We are proud that the 338 MPs' constituency offices are much like Service Canada offices. People are worried and confused. As I was saying earlier, that is because the situation is brand new to us. We are at war with a microbe, a virus. That is why people are a little lost. Even the government is lost.
I want to emphasize that the government is only responding because the opposition is forcing it to think. However, we do not deserve all the credit, because the government is probably also working to make things better. I am also thinking of public service employees, who we know are under a lot of pressure, and I thank them for what they are doing under these unusual circumstances.

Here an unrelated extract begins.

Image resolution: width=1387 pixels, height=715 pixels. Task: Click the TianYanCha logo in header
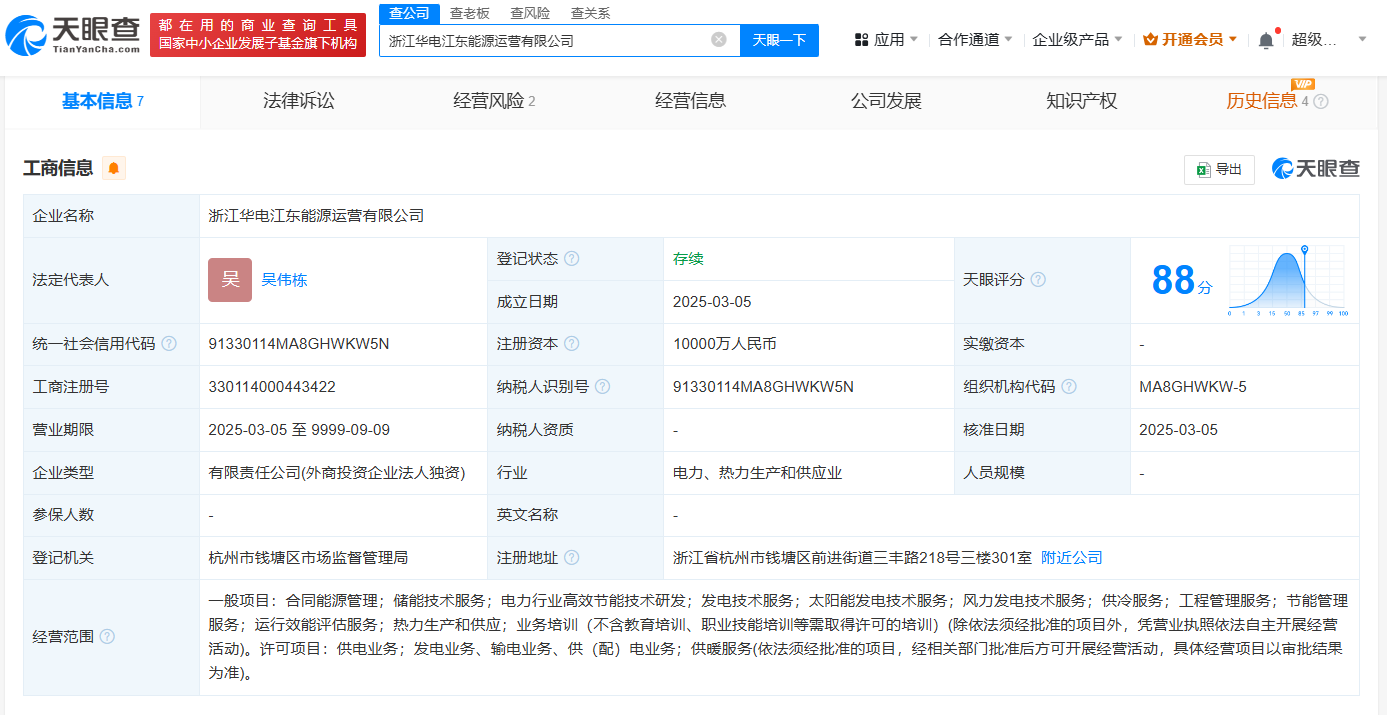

This morning, I heard the Green Party, the NDP and the Bloc Québécois say that it is alarming to see members from Quebec coming here to the House of Commons to sit in this reduced Parliament. However, I want to remind the House that construction sites are reopening today, that mechanics have been back in their garages changing winter tires since last Wednesday, and, better yet, that garden centres are open again. Canadians are adapting and practising social distancing. They are complying with guidelines. They are resilient.
I am very proud to represent the people of Portneuf—Jacques-Cartier. They are resilient, proud, and supportive of one another, and they follow public health instructions.
I have visited organizations that help those who cannot go to the grocery store. In my role as an MP, I personally delivered food baskets. I went to pick up orders at the grocery stores and delivered them to residents of Portneuf—Jacques-Cartier. We support one another and and we can be proud of that. I now invite the government to let us work together to strengthen its programs so they meet the needs of Canadians and entrepreneurs.
We have also been talking about a virtual Parliament. We are in a new building. I have had the opportunity to travel abroad. In many parliaments, the desks have integrated monitors and members can vote electronically. We are not there yet.
Mr. Speaker, our leader asked you directly if we have the technology needed to hold a virtual Parliament while respecting the rights of all parliamentarians. What was your answer? As far as I know, we are not yet ready.
As our leader said, when we receive confirmation that it can be done efficiently and with respect for parliamentarians' rights, we will reopen the discussion. In the meantime, we are asking the government to let us meet every day. First, there were going to be four sittings, then three sittings. Perhaps we could agree on two and a half sittings.
We are acting in good faith and we are working in the best interests of Canadians. We also want to get our businesses up and running again and give them the means, when possible, to kick-start the economy and once more create prosperity in Canada.